Carnaval em tempos de altas temperaturas
Como o Carnaval de rua e seus foliões estão se adaptando a cidades cada vez mais quentes.
Por João Catolé
Enquanto as temperaturas batem recordes, moradores das grandes cidades passam a buscar estratégias para continuar ocupando o espaço público, que se torna cada vez mais hostil em dias de calor excessivo.
Não poderia ser diferente durante o Carnaval de rua, quando os efeitos do calor são agravados pela aglomeração que toma conta dos blocos nas cidades.

As estratégias para sobreviver a essas condições se multiplicam: a busca por locais sombreados, sob a copa das árvores (quando há), ou até o abrigo improvisado sob sombrinhas e guarda-sóis dos ambulantes.
Outro item indispensável são os leques. O que a princípio surge como tendência cultural e estética passa a se tornar um objeto obrigatório para se refrescar em meio à multidão, quando nenhuma brisa consegue atravessar a massa de foliões.


O uso da água, seja nos pontos de hidratação promovidos pela prefeitura, seja nos improvisados no meio das ruas, torna-se uma estratégia que quase reformula a própria festa. Onde quer que surja um local para se refrescar, cria-se uma celebração à parte, uma catarse coletiva em meio ao grande caldeirão humano.

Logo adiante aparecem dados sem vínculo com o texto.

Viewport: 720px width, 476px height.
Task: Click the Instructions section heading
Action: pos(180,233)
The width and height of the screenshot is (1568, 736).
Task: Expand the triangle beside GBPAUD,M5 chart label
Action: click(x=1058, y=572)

Para além das inúmeras estratégias para driblar o calor, em tempos de adaptação climática o Carnaval também passa por um processo de reinvenção. Blocos “secretos” que optam por sair durante a madrugada, quando o sol ainda não nasceu; mudanças de rota para evitar as áreas mais áridas da cidade; entre outras soluções, vêm alterando a morfologia do Carnaval de rua. A tendência é que essas transformações se tornem cada vez mais presentes na logística da festa popular.